### EXERCISE TEXT:
▼

BAAS-28597: Add counter for limiter wait calls #117

Calvinnix · 2024-02-13T18:45:22Z

No description provided.

Calvinnix · 2024-02-13T18:47:23Z

runtime.go

@@ -213,6 +214,10 @@ func (self *Runtime) Ticks() uint64 {
 	return self.ticks
 }

+func (self *Runtime) LimiterWaitCount() uint64 {
+	return self.limiterWaitCount


@arahmanan the baas counterpart will be to log the LimiterWaitCount when the function execution finishes similar to how we log Ticks(). (This could also be a prometheus counter potentially, or perhaps I can piggyback on the Ticks log and include limiterWaitCount... we can discuss in the BAAS pr though)

oh I like the idea of adding it to the ticks log! If we do that, adding a new prom metric won't be necessary.

runtime.go

arahmanan · 2024-02-14T02:26:45Z

vm.go

@@ -617,6 +617,7 @@ func (vm *vm) run() {
 				ctx = context.Background()
 			}

+			vm.r.limiterWaitCount++


we aren't actually waiting every time we call WaitN. To be able to determine if we are actually waiting take a look at this as an example. We'll only wait if the delay is > 0.

▲

### REQUIRED ACTION:
In the code review thread above, under what condition does a wait actually occur?

### SUPPLIED INFORMATION:
▼

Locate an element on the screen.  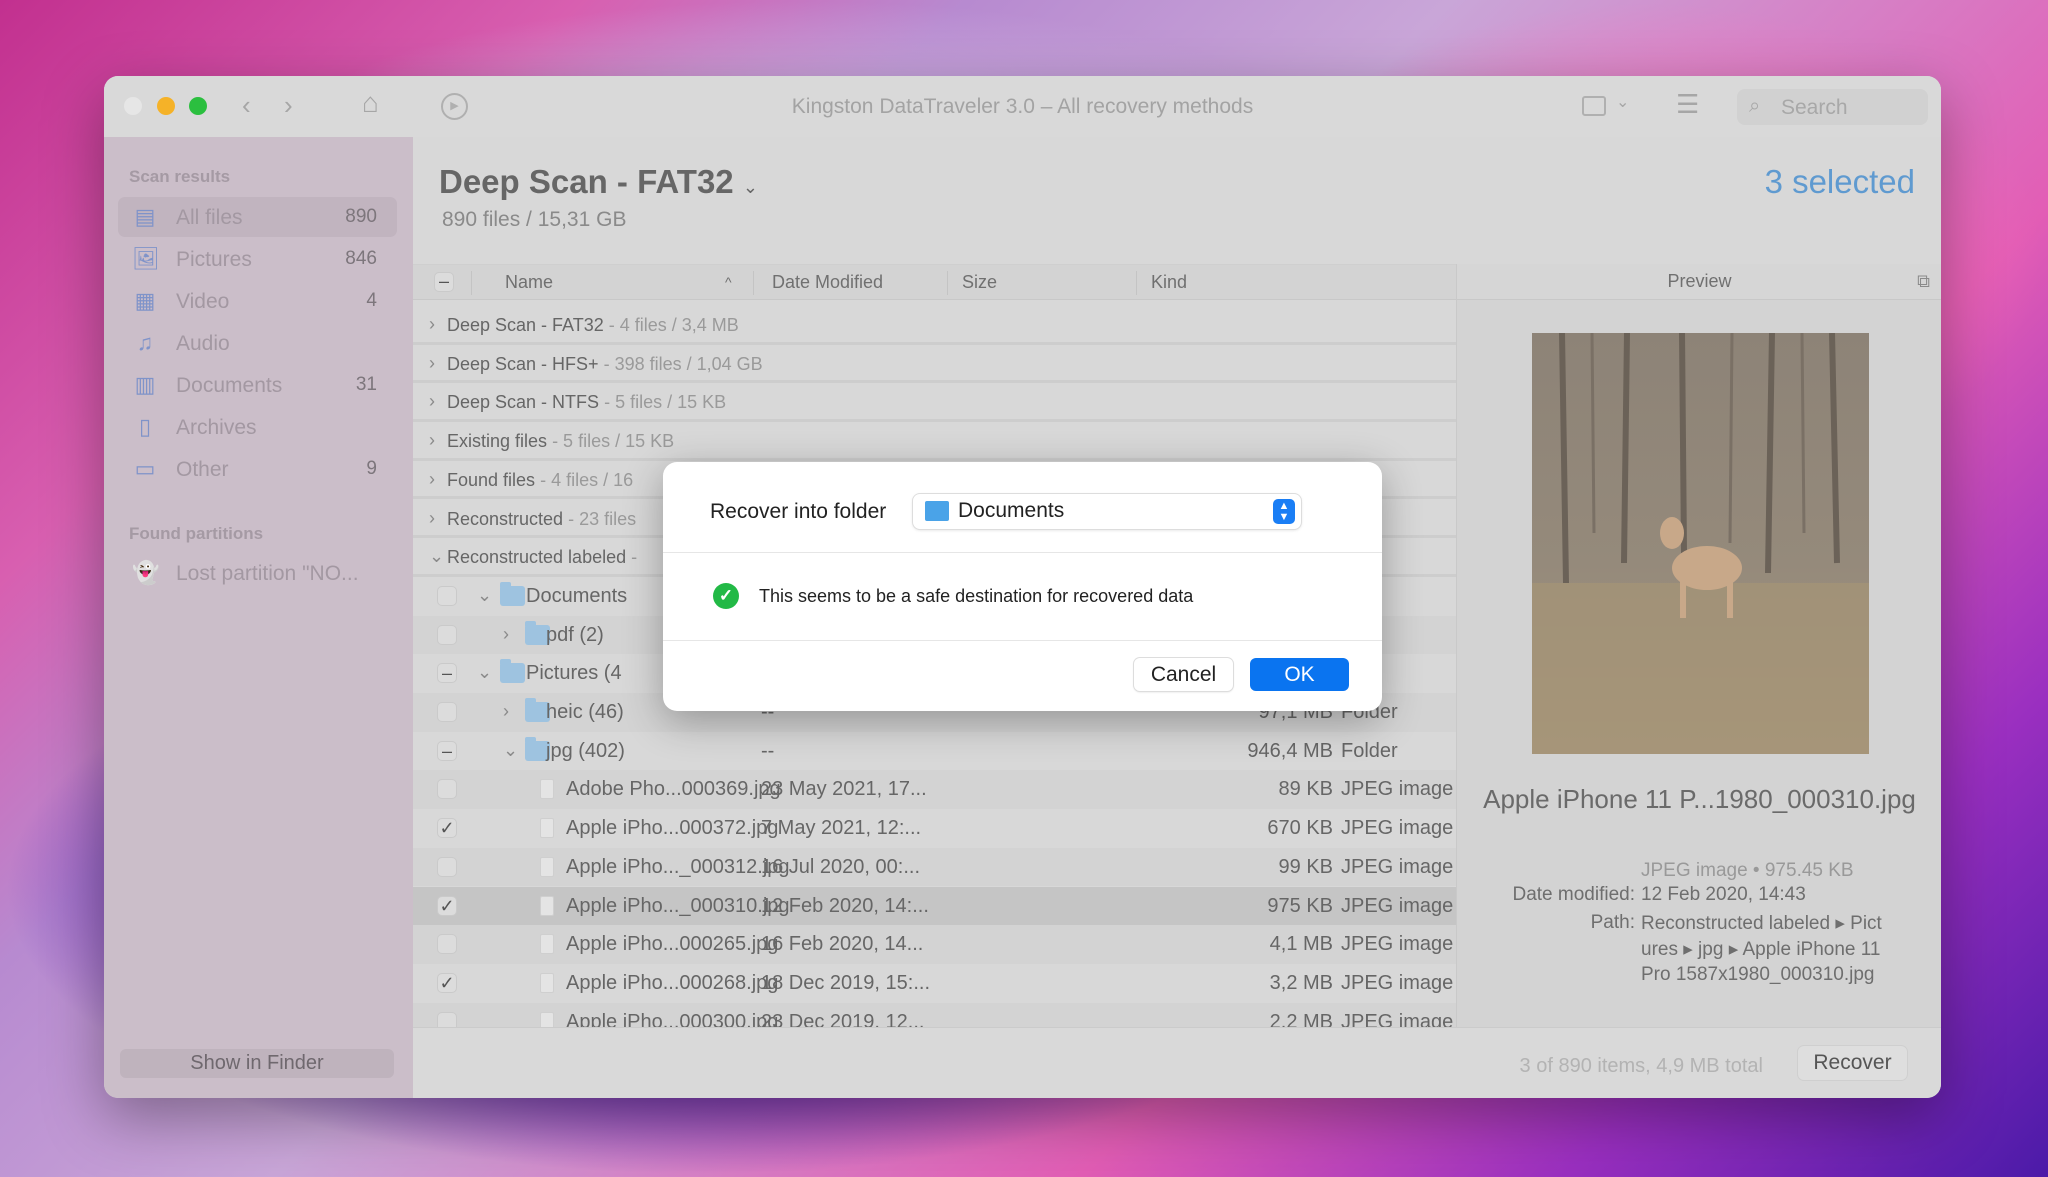
date-modified-label: Date modified: is located at coordinates (1574, 894).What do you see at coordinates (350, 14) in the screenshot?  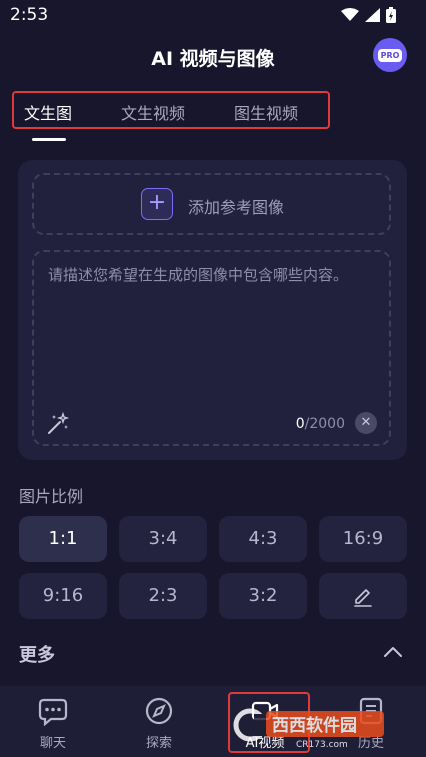 I see `wifi-icon` at bounding box center [350, 14].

▲

### SOLUTION FOR THIS EXERCISE:
A wait occurs only when the delay is greater than 0.